My 1995 Theory of Motivation

This is the diagram I drew when I was trying to explain my theory of motivation to Rajan Thomas in March 1995, shortly before I was first “sectioned” (as Thomas called it). BG stands for basal ganglia, and my theory was that satisfaction of instincts for communication, curiosity and play resulted in release of the neurotransmitter dopamine in the midbrain. This is now accepted to be the case in the ‘pleasure circuits’ and dopamine release in the nucleus accumbens.

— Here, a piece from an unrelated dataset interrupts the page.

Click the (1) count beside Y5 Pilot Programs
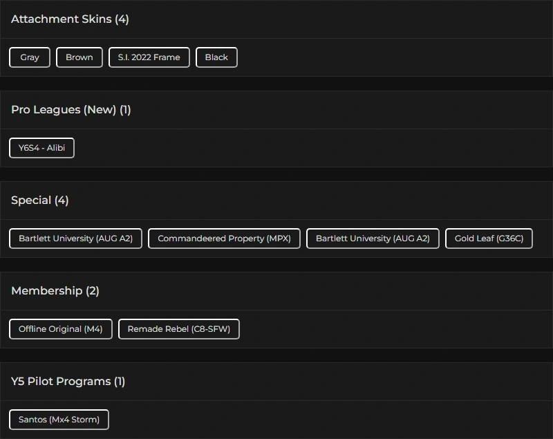The image size is (553, 439). (x=120, y=382)
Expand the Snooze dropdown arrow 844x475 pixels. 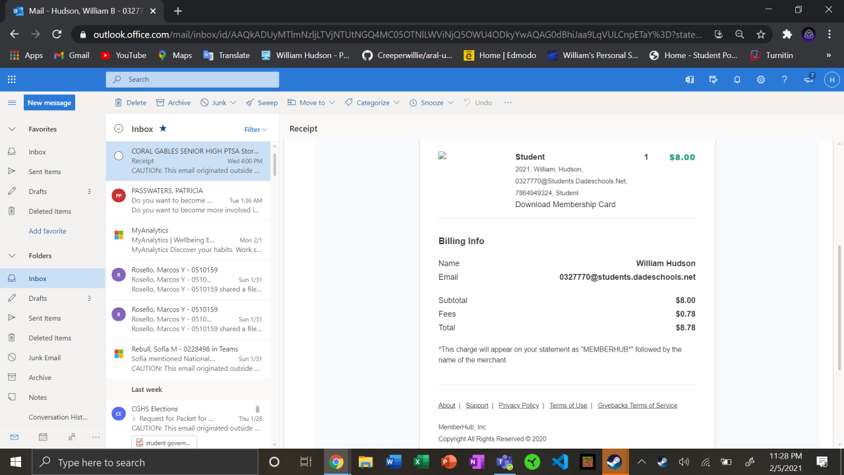coord(451,103)
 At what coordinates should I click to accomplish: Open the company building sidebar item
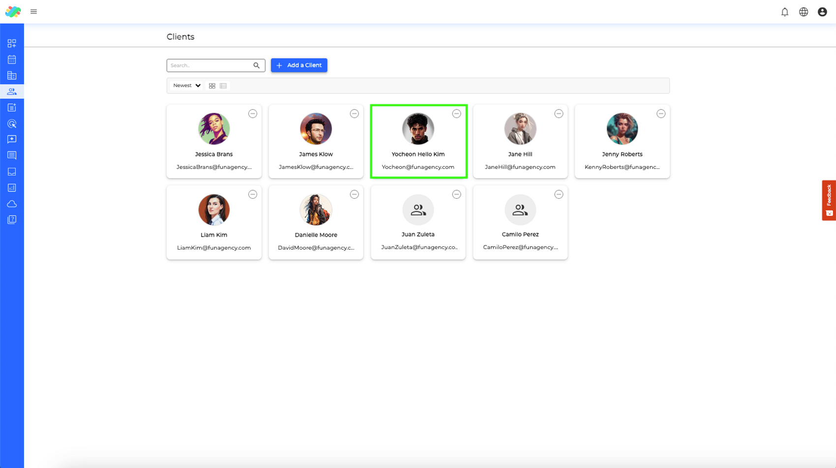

At the time I had not heard of the nucleus accumbens, but was developing integrative theories about the neurotransmitters dopamine, noradrenaline (NA in the diagram) and serotonin and the function of the reticular activating system (RAS) which is a noradrenergic network involved in sleep and consciousness. I postulated that our motivation is a balance between not just instincts and conditioning as I had learned at medical school, but by free will, which I regarded important both psychologically and legally as well as spiritually. I suggested to Rajan Thomas that free will is influenced by our memories and experiences. I also acknowledged drives for food, shelter and sex, but was more interested in developing theories about the instincts that could be used to promote mental health, like communication, curiosity and play. I subsequently presented my theory of motivation at the physiology department of Monash University (October 1995), Theosophical Society (1996) and the Australian College of Mind-Body Medicine (1998) to a much more receptive response.

Rajan Thomas gathered only that my theory of motivation was that “movement causes improvement in mental health”. The theory evidently went over his head, and I realised this at the time when I asked him what he thought motivated people.